• Work instructions
a – Please echo the stretch of the Ferris wheel post from "A spider attached" through "(5t-1)pi / 2)".
b – Answer these from the Ferris wheel post, one per line:
(i) Who originally posted it?
(ii) At what time was point P at its lowest, when the spider attached itself?
(iii) In the formula for h(t), what number multiplies the sine term?
c – Go on with the Ferris wheel post from its last sentence.

##### Supplied text #####

Ferris wheel!

Quote:

Originally Posted by Mercy99

A spider attached itself to the point P on the side of car C when the point P was at its lowest point at 1.00pm.

The height, h meters, of the point P above ground level, at the time t hours after 1.00pm is given by;

h(t) = 62 + 60sin( (5t-1)pi / 2)

Two questions to the information;
i. Find the time, after 1.00pm, when P first reaches a height of 92 meters above ground level.

ii. Find the number of minutes during one rotation that P is at least 92 meters above ground level.

All help is much appreciated.

##### Data below #####

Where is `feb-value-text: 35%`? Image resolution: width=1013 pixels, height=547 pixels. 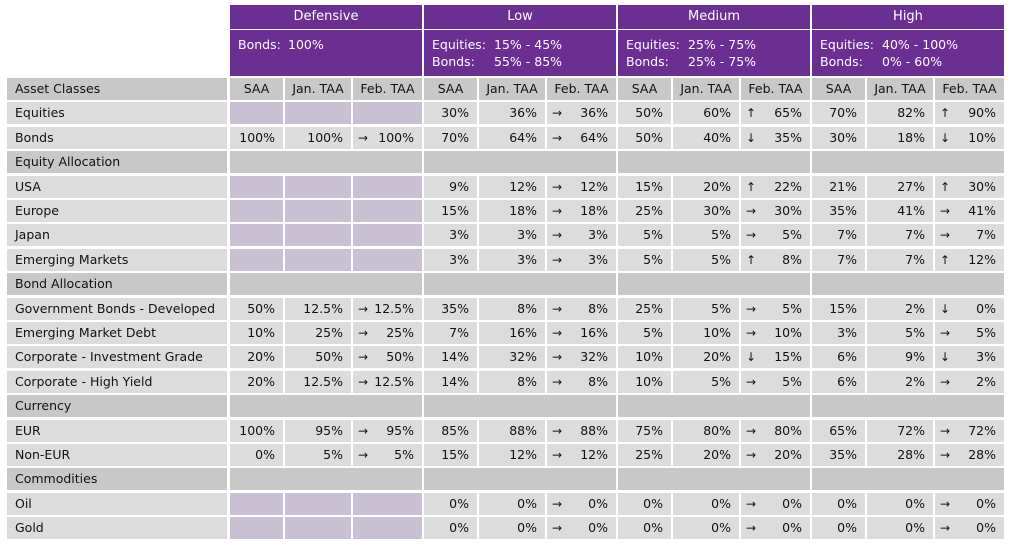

#####

• Exercise answers
a –
A spider attached itself to the point P on the side of car C when the point P was at its lowest point at 1.00pm.

The height, h meters, of the point P above ground level, at the time t hours after 1.00pm is given by;

h(t) = 62 + 60sin( (5t-1)pi / 2)

b –
(i) Mercy99
(ii) 1.00pm
(iii) 60

c –
For part (i), set $h(t)=92$ :

$92=62+60\sin\bigg(\frac{(5t-1)\pi}{2}\bigg)$

Now find t:

$30=60\sin\bigg(\frac{(5t-1)\pi}{2}\bigg)$

$\implies \frac{1}{2}=\sin\bigg(\frac{(5t-1)\pi}{2}\bigg)$

$\implies \sin^{-1}\bigg(\frac{1}{2}\bigg)=\frac{(5t-1)}{2}$ **

$\implies \frac{\pi}{6}=\frac{(5t-1)\pi}{2}$

$\implies \frac{\pi}{3}=(5t-1)\pi$

$\implies \frac{1}{3}=5t-1$

$\implies \color{red}\boxed{t=\frac{4}{15} \ \text{hours} = 16 \ \text{minutes}}$

For part (ii), find the other time value when $h(t)=92$

Let's go back to **

$\implies \sin^{-1}\bigg(\frac{1}{2}\bigg)=\frac{(5t-1)}{2}$

This time, we will let $\sin^{-1}\bigg(\frac{1}{2}\bigg)=\frac{5\pi}{6}$

$\implies \frac{5\pi}{6}=\frac{(5t-1)\pi}{2}$

$\implies \frac{5\pi}{3}=(5t-1)\pi$

$\implies \frac{5}{3}=5t-1$

$\implies \color{red}\boxed{t=\frac{8}{15} \ \text{hours} = 32 \ \text{minutes}}$

Thus the total time that $h(t)$ is at least 92 meters above the ground is $\frac{8}{15}-\frac{4}{15}=\color{red}\boxed{\frac{4}{15} \ \text{hours}=16 \ \text{minutes}}$ .

I hope you can follow this.

If you need me to clarify things, feel free to ask.

--Chris

EDIT : Used wrong arcsine value...